Only then will you be able to choose the best option for after you graduate.
- 6 years ago
Rona Latchet's answer (above) covers the territory with good insights. I have one item of advice that R missed. Way back in 1985 (I think) Canada, America and Mexico passed a huge treaty on trade and labour, the North America Free Trade Act (NAFTA). Get a copy of NAFTA At your local library and read the section on preferred professions and labourers we all agree to welcome to work in our respective countries. Teachers, for example, made the list. NAFTA also in 1st draft included jjournalists. I was elated, as I would be graduating from journalism school in a few years and there are always plentiful job openings in the US for reporters, writers and editors! Yay!
NOT! At the last second, for some mysterious reason (likely a US writers Guild or Union!) "journalists" got dropped from the list.
I suggest to you that a quick peek at the NAFTA document and its updates might give you a concrete idea of what worker areas the respective goverents welcome most readily.
- Rona LachatLv 76 years ago
You have been told the difference. Just like in the USA it is a two step process.
If you are not joining your family for example your spouse. You CANNOT just come to Canada to set up your tent and go for it.
1,00,00,000 people around the world want to move somewhere.
Why would Canada want YOU? There are millions around the world that want to come for free this or that from the taxpayers.
Be they a Haitian that has had his house destroyed in an Earthquake a Japanese family whose house is permanently uninhabitable due to Nuclear fallout.
A Doctor from some where land that just wants a change of scenery.
Everyone knows what you want out of Canada. The simple question what does Canada get out of you.
Sorry Canada has tens of thousands of University Graduates..They too would like to work in their own country.
Why does Canada NEED you?

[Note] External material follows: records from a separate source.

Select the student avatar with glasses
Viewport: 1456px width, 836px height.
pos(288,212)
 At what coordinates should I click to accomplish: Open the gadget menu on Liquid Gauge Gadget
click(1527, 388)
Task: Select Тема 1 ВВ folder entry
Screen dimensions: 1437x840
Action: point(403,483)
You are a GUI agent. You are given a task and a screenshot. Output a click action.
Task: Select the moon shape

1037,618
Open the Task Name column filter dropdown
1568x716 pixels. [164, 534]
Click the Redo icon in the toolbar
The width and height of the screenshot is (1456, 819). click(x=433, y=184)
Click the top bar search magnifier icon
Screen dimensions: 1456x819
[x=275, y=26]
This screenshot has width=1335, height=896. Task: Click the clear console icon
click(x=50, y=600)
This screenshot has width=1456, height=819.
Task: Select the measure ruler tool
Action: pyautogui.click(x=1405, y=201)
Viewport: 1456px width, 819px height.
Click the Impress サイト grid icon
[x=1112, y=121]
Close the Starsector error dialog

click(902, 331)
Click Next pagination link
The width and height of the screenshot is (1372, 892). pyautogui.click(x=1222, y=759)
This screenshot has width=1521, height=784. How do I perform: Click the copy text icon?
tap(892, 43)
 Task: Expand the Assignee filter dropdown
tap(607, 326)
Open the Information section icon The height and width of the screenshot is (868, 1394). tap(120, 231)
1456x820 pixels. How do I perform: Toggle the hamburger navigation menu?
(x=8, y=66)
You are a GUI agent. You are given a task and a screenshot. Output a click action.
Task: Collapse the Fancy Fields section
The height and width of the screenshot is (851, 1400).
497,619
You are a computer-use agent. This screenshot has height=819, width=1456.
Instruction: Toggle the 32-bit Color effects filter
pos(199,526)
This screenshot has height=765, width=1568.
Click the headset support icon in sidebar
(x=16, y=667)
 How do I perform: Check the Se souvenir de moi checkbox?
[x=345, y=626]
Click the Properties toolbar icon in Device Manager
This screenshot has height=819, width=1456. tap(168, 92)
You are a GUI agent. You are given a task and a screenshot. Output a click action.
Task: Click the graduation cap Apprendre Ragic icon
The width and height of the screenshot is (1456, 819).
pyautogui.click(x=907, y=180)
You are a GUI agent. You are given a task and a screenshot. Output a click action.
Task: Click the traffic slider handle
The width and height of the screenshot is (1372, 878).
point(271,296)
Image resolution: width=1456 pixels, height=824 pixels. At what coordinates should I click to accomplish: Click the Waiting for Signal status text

Do you have something special that Canada needs. Enjoyment of the scenery is not enough in these days of worldwide mass immigration. Everyone wants the BEST JOB at the HIGHEST salary for the lowest input price. Cheap school,cheap rent,discount this or that.
A person living in a shanty town working for pennies a day would gladly come to live in a tent and get minimum wage.You could not have enough planes to bring them all.
The younger generation on this planet does not get the FREE ride their parents and Grandparents had at the end of World war two when the economy expanded exponentially. The top 2% have gathered it for themselves and do not want to share.
Wonder how people like Warren Buffet are so rich. The buy out companies get rid of the many workers and keep it all for themselves. Do you really think the owners of Wallmart shop there.or sleep in their parking lot when on vacation.
You can apply for Permanent residency but you do that with a particular job class. Part of this being your education and proven work history in the desired field.
In limited fields it is possible to do this direct from Graduation.
No country has UNLIMITED jobs for ALL graduates. The best students have the Best chance to continue. Those students in a high demand field the day they graduate have the best chance for jobs in that field..Just like any grade one student can go to high school or University does not mean they can ALL be a Plumber.
The current job markets seems to stress re education and re training in other jobs every few years as the economy changes. be prepared to have multiple careers the days of the ten,twenty and thirty year employee are gone. The companies often do not last that long.
You can explore the job market in Canada. You cannot just apply for jobs as you see them. Just having the basic qualifications means what? You can apply. Hundreds of others also apply. It is your total package of education,work experience and live skills that moves you forward not just one thing.